Founder of Colorado Ped Patrol

Thomas Ray Fellows is the founder of Colorado Ped Patrol, a predator catching group that monitors online dating platforms for adults who send sexual messages to minors.

== Biography ==
Fellows had worked at his friend owned window cleaning company before he started carrying out predator sting operations in 2021. His confrontations with the suspects are livestreamed on his YouTube channel Colorado Ped Patrol, and have led to arrests being made. Fellows has worked with online grooming survivor Celeste Hilton, who works as a "decoy" for Colorado Ped Patrol by posing as a teenager on social media websites.

Most of Fellows' predator catches occur in Colorado, but he has conducted stings in other states including Texas, New Jersey, Nevada, Georgia, Kansas, Missouri, Illinois, Indiana, Ohio, New York, and Wyoming.

In 2023, an associate of Fellows known as "Vanessa" created her own predator catching organization inspired by Fellows', called "Child Ped Patrol WV". In 2024, another associate of Fellows known by his online alias "Cooley" created a Colorado Ped Patrol offshoot called "CPP New York". Cooley was present in many Colorado Ped Patrol videos, often recording Fellows' confrontations with alleged child predators.

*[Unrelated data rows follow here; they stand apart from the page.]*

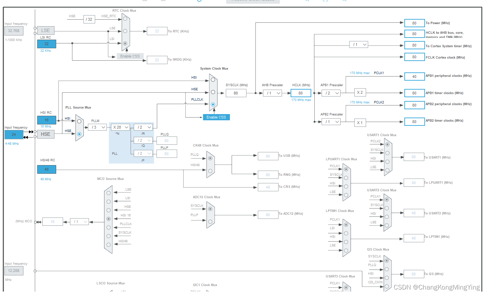
Task: Select LSE as the RTC clock source
Action: (x=125, y=31)
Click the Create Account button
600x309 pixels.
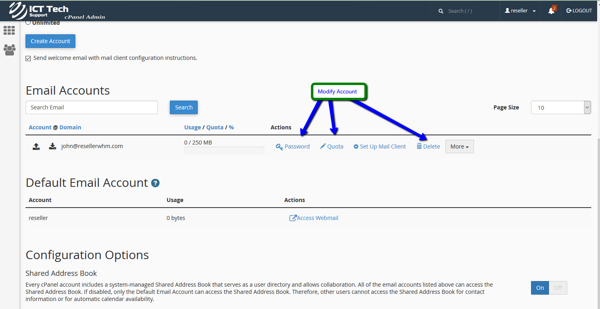click(50, 41)
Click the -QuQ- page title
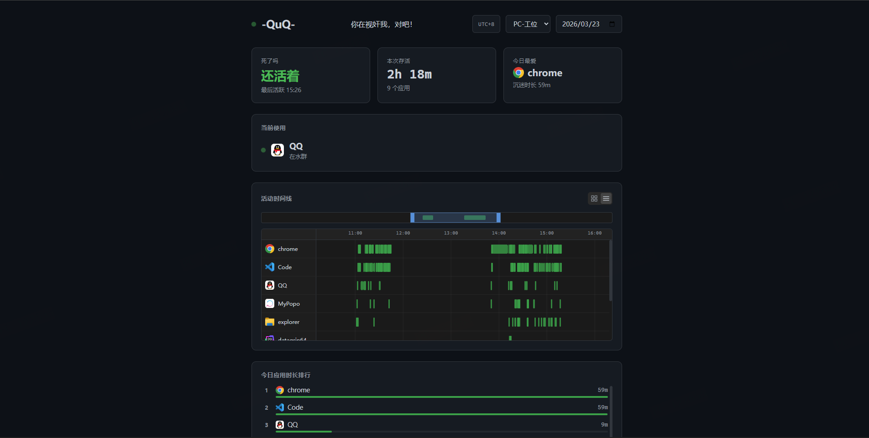The image size is (869, 438). click(x=278, y=24)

As of January 2025, Fellows claimed that Colorado Ped Patrol has conducted 500 confrontations and 250 arrests. Colorado Ped Patrol remains actively uploading predator confrontations on YouTube, despite their accounts being banned by YouTube multiple times.

== Controversy ==

In 2022, Fellows drew criticism for allegedly misrepresenting his organization, Colorado Ped Patrol, as a non-profit 501(c)(3). At the time, Fellows had received $55,000 from his supporters in YouTube live chat donations. Many of his supporters believed that their donations were tax deductible due to false claims about Colorado Ped Patrol's non-profit status.

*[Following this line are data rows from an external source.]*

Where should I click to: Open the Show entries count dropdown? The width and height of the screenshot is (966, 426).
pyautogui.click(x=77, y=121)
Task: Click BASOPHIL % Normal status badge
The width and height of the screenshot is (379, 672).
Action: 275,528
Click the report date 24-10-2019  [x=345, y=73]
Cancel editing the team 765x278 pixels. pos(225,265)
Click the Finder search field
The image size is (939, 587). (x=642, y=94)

Despite his frequent involvement with police during his investigations, Fellows has also faced criticism from law enforcement. David Porter of the Weld County Sheriff's Office in Colorado said that Fellows' confrontations with suspected child predators are dangerous and could lead to violence.

== Lawsuits ==
In August 2023, Fellows was charged with child abuse, a misdemeanor, under the suspicion of having evicted his two children from his house and telling them not to return.

On December 1, 2023, Juleon Duran filed a lawsuit against Fellows and Colorado Ped Patrol after he was accused of being a child predator on a Colorado Ped Patrol YouTube livestream. Duran was arrested by Westminster police shortly after his confrontation with Fellows. In his lawsuit, Duran alleges that Fellows accusations were false and that Fellows had used an unrelated phone number to link Duran to a person who had sent sexual messages to a minor. Duran was ultimately released from police custody without charges.

In 2024, a Weld County judge granted Fellows a permanent protection order after finding that one of Fellows' online critics, had made a death threat in a satirical video published on the internet. In the same year, YouTube banned Fellows' channel, as well as other channels that he had created for purposes of ban evasion. When asked, a spokesperson for YouTube stated that the website does not allow the broadcasting of sex sting operations on the platform. At the time of his deplatforming, Fellows was facing a misdemeanor charge under the suspicion of having punched a former supporter of his during a livestream.